Text shown:
***

Re: [PATCH v2] locking/qspinlock: Save previous node & owner CPU into mcs_spinlock

From: Waiman Long
Date: Mon May 06 2024 - 11:05:45 EST


On 5/6/24 06:36, Peter Zijlstra wrote:
On Fri, May 03, 2024 at 10:41:06PM -0400, Waiman Long wrote:

Not much of a fan of this thing, but I suppose it won't hurt too much ...
I purposely doesn't touch the fast path and add code only to slow path to make sure there shouldn't be any noticeable performance impact.
diff --git a/kernel/locking/mcs_spinlock.h b/kernel/locking/mcs_spinlock.h
index 85251d8771d9..cbe6f07dff2e 100644
--- a/kernel/locking/mcs_spinlock.h
+++ b/kernel/locking/mcs_spinlock.h
@@ -13,12 +13,19 @@
#ifndef __LINUX_MCS_SPINLOCK_H
#define __LINUX_MCS_SPINLOCK_H
+/*
+ * Save an encoded version of the current MCS lock owner CPU to the
+ * mcs_spinlock structure of the next lock owner.
+ */
+#define MCS_LOCKED (smp_processor_id() + 1)
+
#include <asm/mcs_spinlock.h>
struct mcs_spinlock {
struct mcs_spinlock *next;
- int locked; /* 1 if lock acquired */
- int count; /* nesting count, see qspinlock.c */
+ int locked; /* non-zero if lock acquired */
+ short count; /* nesting count, see qspinlock.c */
+ short prev_node; /* encoded previous node value */
Strictly speaking, count shouldn't ever go much higher than 4, so I
suppose a byte should be sufficient. That would then leave 24bit for the
prev thing, but you'll get to use bitfields or some other horrible
thing.
Using bit field will be more expensive. So I am deferring that until the time it becomes necessary.
};
#ifndef arch_mcs_spin_lock_contended
@@ -42,7 +49,7 @@ do { \
* unlocking.

***

Data records:

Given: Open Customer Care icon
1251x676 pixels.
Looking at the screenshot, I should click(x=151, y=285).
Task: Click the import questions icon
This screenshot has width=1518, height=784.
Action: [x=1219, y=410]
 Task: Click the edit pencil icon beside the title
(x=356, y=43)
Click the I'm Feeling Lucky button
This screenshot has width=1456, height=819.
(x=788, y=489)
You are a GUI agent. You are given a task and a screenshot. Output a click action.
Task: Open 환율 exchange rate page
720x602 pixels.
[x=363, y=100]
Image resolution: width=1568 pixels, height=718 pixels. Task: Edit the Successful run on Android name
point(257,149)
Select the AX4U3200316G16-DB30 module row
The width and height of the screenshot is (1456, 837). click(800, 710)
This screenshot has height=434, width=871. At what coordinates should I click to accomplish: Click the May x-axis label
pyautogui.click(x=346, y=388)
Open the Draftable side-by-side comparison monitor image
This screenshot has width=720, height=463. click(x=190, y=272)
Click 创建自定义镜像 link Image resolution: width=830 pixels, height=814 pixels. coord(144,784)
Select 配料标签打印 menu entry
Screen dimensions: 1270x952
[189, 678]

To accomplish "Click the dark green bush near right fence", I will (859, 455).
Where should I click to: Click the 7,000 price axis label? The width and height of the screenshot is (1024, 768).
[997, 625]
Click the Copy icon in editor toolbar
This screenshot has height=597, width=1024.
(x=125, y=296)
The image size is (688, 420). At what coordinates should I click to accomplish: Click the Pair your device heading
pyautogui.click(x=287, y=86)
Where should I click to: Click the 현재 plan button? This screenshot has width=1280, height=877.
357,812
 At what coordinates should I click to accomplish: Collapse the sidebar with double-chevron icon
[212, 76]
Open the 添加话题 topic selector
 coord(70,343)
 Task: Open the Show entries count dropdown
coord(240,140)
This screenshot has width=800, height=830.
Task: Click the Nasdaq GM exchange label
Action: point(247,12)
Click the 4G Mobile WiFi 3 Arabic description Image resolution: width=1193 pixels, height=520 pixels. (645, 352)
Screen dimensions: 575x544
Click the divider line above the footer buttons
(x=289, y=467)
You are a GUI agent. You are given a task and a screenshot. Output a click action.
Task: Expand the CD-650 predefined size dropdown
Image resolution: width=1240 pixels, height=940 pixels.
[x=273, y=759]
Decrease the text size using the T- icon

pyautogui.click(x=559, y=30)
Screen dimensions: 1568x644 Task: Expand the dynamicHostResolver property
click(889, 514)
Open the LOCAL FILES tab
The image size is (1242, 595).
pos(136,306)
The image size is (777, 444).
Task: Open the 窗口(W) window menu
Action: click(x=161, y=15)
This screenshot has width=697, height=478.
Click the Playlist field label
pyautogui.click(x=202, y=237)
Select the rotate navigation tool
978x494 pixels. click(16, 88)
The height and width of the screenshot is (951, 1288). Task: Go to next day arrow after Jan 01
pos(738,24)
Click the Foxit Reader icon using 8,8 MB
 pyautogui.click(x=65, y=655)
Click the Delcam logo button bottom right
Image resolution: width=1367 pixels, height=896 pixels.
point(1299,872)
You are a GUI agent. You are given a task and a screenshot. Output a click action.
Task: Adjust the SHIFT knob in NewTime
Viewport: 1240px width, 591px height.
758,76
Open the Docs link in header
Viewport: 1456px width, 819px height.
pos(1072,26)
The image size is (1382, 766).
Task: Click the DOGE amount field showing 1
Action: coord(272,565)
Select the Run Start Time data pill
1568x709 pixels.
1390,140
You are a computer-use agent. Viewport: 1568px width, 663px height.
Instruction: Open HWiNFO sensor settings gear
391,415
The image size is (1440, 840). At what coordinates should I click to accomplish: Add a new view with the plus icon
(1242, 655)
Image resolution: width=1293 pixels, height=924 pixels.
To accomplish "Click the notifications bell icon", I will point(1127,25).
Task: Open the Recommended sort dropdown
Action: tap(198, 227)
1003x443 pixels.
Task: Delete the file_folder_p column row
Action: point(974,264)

***

Directions:
A) Output the qspinlock patch reply from "From: Waiman Long" to "noticeable performance impact.", character for character.
B) Using the qspinlock patch reply, answer each question:
(i) On what date and at what time was the message sent?
(ii) Under the patch, what type does the count field in struct mcs_spinlock have?
(iii) Which macro is defined as smp_processor_id() + 1?
C) In the qspinlock patch reply, why does Waiman Long keep count as a short instead of shrinking it to a byte as Peter Zijlstra suggests?

List of solutions:
A)
From: Waiman Long
Date: Mon May 06 2024 - 11:05:45 EST


On 5/6/24 06:36, Peter Zijlstra wrote:
On Fri, May 03, 2024 at 10:41:06PM -0400, Waiman Long wrote:

Not much of a fan of this thing, but I suppose it won't hurt too much ...
I purposely doesn't touch the fast path and add code only to slow path to make sure there shouldn't be any noticeable performance impact.

B)
(i) Mon May 06 2024 - 11:05:45 EST
(ii) short
(iii) MCS_LOCKED

C) Peter Zijlstra notes that count should never go much higher than 4, so a byte would be enough and would leave 24 bits for the previous-node value, but this would require bitfields. Waiman Long answers that bit fields are more expensive, so that change is deferred until it becomes necessary.